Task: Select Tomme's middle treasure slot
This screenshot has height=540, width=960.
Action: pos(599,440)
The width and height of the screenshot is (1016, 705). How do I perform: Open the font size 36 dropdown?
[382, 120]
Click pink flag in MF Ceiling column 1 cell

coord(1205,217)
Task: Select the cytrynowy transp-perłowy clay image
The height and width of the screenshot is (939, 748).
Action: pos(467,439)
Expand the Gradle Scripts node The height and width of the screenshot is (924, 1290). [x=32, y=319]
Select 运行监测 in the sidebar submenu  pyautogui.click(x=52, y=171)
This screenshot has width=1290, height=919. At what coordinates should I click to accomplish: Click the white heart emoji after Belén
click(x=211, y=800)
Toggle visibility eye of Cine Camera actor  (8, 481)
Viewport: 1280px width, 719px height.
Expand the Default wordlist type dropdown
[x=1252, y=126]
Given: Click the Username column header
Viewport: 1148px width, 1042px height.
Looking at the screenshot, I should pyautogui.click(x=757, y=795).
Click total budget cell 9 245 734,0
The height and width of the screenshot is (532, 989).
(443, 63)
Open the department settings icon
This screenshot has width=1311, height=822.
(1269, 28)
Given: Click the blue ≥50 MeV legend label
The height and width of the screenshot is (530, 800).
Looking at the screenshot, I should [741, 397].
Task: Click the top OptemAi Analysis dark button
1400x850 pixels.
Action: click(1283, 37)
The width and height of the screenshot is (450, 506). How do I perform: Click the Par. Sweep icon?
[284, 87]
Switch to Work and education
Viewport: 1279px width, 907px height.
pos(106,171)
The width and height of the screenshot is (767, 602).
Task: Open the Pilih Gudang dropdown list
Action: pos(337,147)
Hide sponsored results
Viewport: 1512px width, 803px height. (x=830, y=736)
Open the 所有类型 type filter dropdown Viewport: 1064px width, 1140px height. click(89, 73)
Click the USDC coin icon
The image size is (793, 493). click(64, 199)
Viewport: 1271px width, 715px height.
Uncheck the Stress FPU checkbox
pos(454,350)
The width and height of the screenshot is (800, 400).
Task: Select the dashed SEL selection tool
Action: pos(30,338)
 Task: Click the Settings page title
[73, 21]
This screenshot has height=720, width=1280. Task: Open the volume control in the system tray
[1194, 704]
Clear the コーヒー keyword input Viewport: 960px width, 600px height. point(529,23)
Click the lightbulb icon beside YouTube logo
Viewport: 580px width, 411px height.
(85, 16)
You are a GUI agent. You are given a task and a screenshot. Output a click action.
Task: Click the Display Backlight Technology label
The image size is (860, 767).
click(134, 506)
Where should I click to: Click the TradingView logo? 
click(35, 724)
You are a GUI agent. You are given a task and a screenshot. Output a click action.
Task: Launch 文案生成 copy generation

WHAT TO PRODUCE: The response must consist solely of the lines from the top of the records through the line holding "Viewport: 1271px width, 715px height.", copied word for word.

EXERCISE SOLUTION:
Task: Select Tomme's middle treasure slot
This screenshot has height=540, width=960.
Action: pos(599,440)
The width and height of the screenshot is (1016, 705). How do I perform: Open the font size 36 dropdown?
[382, 120]
Click pink flag in MF Ceiling column 1 cell

coord(1205,217)
Task: Select the cytrynowy transp-perłowy clay image
The height and width of the screenshot is (939, 748).
Action: pos(467,439)
Expand the Gradle Scripts node The height and width of the screenshot is (924, 1290). [x=32, y=319]
Select 运行监测 in the sidebar submenu  pyautogui.click(x=52, y=171)
This screenshot has width=1290, height=919. At what coordinates should I click to accomplish: Click the white heart emoji after Belén
click(x=211, y=800)
Toggle visibility eye of Cine Camera actor  (8, 481)
Viewport: 1280px width, 719px height.
Expand the Default wordlist type dropdown
[x=1252, y=126]
Given: Click the Username column header
Viewport: 1148px width, 1042px height.
Looking at the screenshot, I should pyautogui.click(x=757, y=795).
Click total budget cell 9 245 734,0
The height and width of the screenshot is (532, 989).
(443, 63)
Open the department settings icon
This screenshot has width=1311, height=822.
(1269, 28)
Given: Click the blue ≥50 MeV legend label
The height and width of the screenshot is (530, 800).
Looking at the screenshot, I should [741, 397].
Task: Click the top OptemAi Analysis dark button
1400x850 pixels.
Action: click(1283, 37)
The width and height of the screenshot is (450, 506). How do I perform: Click the Par. Sweep icon?
[284, 87]
Switch to Work and education
Viewport: 1279px width, 907px height.
pos(106,171)
The width and height of the screenshot is (767, 602).
Task: Open the Pilih Gudang dropdown list
Action: pos(337,147)
Hide sponsored results
Viewport: 1512px width, 803px height. (x=830, y=736)
Open the 所有类型 type filter dropdown Viewport: 1064px width, 1140px height. click(89, 73)
Click the USDC coin icon
The image size is (793, 493). click(64, 199)
Viewport: 1271px width, 715px height.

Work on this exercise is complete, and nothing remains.